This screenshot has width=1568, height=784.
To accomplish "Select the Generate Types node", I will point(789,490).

────

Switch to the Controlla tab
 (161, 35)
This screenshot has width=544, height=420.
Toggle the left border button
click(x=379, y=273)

────

> WHAT YOU HAVE TO DO: Tally every line in the listing that holds "height" and answer with the total only.

> ANSWER FOR THE TASK: 2